_THE REQUEST_. Rewrite each of the items below, changing "heading" to "section title" and keeping everything else the same. Omit the pictures from your answer.

_GIVEN RECORDS_.
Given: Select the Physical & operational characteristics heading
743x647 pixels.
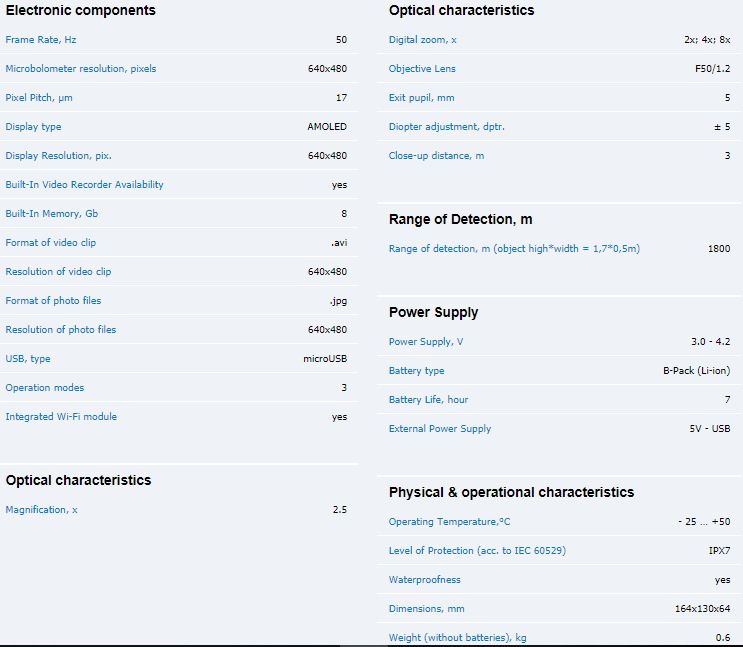Looking at the screenshot, I should tap(511, 492).
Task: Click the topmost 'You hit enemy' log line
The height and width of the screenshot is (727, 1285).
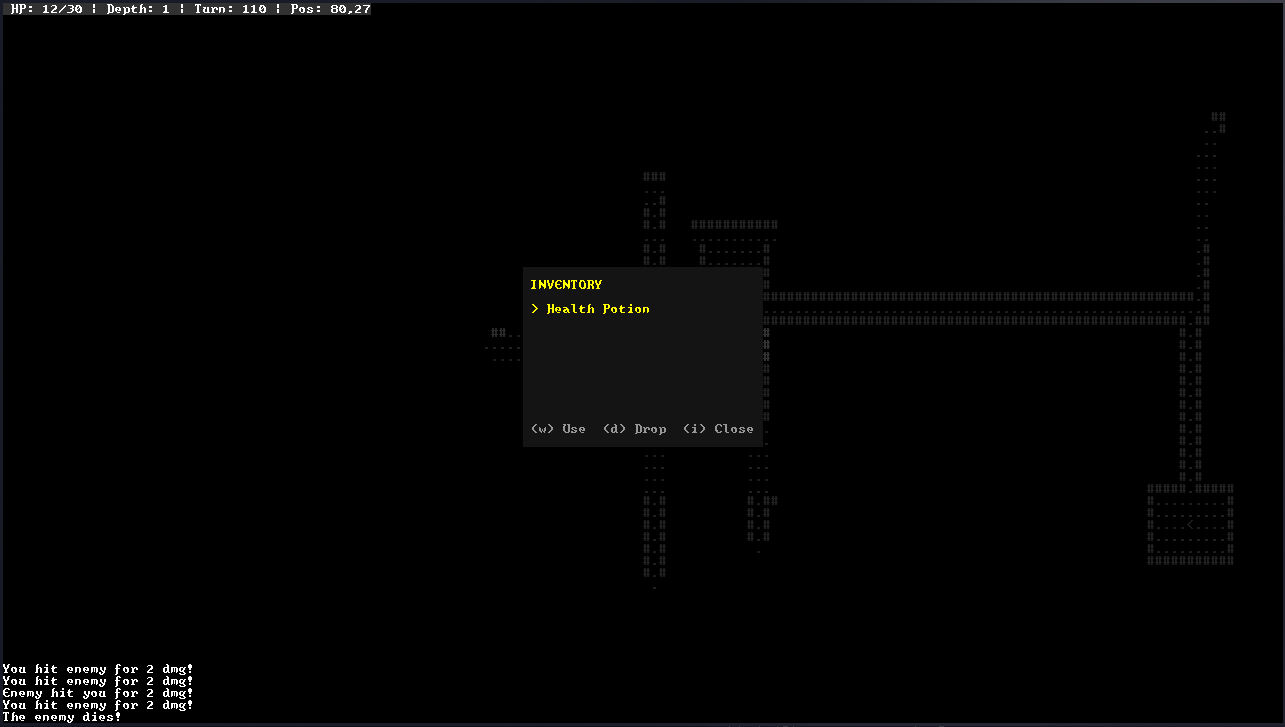Action: (x=97, y=669)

_ANSWER TO THE TASK_.
Given: Select the Physical & operational characteristics section title
743x647 pixels.
Looking at the screenshot, I should tap(511, 492).
Task: Click the topmost 'You hit enemy' log line
The height and width of the screenshot is (727, 1285).
Action: (x=97, y=669)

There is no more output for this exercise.